__Task goal__
Look through the listing below and report every line that contains "Formatting".

__Data provided__

····················

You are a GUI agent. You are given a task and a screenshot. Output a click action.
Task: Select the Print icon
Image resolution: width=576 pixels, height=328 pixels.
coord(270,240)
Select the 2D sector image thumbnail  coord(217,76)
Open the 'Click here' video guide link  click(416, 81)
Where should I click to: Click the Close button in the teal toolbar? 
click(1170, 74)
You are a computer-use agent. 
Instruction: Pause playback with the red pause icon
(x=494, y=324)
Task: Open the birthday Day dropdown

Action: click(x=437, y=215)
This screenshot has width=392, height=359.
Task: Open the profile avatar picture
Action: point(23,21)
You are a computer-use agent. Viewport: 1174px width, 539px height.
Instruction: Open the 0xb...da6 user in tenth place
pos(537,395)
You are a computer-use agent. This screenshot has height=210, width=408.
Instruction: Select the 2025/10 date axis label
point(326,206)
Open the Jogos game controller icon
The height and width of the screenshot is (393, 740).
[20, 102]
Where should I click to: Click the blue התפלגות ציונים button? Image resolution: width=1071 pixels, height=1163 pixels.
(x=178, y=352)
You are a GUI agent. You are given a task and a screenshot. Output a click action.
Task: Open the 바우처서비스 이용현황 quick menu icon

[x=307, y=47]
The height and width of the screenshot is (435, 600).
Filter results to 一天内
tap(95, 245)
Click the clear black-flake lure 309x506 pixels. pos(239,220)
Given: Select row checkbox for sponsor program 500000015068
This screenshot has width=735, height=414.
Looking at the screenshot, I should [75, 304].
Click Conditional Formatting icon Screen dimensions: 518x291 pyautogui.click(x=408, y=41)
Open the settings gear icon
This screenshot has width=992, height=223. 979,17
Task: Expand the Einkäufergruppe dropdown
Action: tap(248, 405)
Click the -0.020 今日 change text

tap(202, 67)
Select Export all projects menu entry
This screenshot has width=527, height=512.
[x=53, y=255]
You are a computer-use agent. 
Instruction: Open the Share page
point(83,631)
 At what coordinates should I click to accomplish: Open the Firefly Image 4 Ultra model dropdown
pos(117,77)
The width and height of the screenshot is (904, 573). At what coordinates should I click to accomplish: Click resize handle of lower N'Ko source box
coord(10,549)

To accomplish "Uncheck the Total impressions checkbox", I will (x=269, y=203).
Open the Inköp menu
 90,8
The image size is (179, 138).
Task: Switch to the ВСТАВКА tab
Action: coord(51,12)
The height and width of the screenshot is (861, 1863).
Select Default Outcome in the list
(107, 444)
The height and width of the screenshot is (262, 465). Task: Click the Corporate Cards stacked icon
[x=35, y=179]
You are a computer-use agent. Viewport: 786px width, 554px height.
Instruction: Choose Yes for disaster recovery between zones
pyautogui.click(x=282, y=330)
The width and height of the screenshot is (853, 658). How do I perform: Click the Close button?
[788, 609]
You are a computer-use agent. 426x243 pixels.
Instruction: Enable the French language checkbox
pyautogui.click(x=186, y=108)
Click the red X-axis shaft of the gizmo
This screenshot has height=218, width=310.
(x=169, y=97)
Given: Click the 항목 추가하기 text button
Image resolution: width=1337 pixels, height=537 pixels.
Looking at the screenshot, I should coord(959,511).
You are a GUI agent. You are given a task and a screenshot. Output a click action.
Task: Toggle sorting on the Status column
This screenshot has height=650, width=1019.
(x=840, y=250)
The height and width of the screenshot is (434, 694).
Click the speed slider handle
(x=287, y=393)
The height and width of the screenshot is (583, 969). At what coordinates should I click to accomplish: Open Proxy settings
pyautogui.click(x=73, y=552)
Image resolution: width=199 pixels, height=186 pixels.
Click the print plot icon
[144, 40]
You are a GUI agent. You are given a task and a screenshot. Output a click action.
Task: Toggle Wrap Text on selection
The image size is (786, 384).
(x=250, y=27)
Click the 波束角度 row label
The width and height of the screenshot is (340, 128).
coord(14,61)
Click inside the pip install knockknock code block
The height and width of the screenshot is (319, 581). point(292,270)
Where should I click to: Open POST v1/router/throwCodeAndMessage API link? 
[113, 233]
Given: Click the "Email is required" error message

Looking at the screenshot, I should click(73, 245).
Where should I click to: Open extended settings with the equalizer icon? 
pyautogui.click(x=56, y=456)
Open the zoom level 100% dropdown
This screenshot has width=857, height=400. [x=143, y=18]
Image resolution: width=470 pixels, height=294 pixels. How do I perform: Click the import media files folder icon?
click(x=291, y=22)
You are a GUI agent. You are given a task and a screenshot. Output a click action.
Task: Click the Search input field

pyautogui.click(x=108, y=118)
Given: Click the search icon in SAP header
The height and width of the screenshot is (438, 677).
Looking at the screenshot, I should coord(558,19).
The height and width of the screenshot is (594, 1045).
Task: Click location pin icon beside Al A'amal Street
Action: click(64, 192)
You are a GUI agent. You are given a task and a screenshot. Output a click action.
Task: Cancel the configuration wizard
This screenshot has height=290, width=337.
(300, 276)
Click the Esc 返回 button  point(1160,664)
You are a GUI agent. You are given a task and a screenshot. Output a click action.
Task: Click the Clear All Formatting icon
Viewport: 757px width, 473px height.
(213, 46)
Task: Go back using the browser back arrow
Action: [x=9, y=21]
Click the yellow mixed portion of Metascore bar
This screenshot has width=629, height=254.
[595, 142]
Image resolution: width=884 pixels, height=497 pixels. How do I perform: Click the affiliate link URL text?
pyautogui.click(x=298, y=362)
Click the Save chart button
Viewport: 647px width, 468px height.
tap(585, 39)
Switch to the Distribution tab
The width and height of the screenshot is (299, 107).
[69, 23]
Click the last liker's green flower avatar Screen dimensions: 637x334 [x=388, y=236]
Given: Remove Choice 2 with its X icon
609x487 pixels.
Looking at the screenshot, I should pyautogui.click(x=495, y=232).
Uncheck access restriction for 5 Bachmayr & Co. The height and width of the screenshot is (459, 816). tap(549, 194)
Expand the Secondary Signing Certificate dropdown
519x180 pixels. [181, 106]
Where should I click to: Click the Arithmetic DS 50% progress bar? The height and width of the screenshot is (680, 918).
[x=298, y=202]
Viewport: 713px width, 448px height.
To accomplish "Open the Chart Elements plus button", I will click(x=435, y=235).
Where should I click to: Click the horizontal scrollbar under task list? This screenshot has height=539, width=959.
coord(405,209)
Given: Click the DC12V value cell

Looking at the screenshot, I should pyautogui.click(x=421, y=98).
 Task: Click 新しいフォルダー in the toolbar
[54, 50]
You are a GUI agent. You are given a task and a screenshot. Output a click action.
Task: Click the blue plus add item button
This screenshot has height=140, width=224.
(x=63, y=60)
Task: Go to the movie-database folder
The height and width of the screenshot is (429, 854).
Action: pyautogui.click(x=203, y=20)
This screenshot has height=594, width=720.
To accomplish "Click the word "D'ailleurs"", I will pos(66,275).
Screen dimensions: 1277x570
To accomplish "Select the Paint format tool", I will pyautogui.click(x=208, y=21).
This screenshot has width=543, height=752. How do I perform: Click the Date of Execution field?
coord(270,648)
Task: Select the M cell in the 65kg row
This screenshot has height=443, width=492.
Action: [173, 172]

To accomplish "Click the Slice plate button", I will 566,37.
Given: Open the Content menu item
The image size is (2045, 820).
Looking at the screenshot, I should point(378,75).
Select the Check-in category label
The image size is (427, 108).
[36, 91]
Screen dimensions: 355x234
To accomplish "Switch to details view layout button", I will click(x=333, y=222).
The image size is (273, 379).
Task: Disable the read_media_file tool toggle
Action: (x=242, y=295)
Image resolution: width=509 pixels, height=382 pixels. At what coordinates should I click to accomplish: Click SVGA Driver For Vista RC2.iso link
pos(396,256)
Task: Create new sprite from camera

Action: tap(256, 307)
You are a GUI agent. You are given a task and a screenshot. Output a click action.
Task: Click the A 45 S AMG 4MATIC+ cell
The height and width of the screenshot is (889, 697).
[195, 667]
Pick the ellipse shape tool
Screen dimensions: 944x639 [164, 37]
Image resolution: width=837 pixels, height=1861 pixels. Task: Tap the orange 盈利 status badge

····················

__Expected answer__
Click Conditional Formatting icon Screen dimensions: 518x291 pyautogui.click(x=408, y=41)
Task: Click the Clear All Formatting icon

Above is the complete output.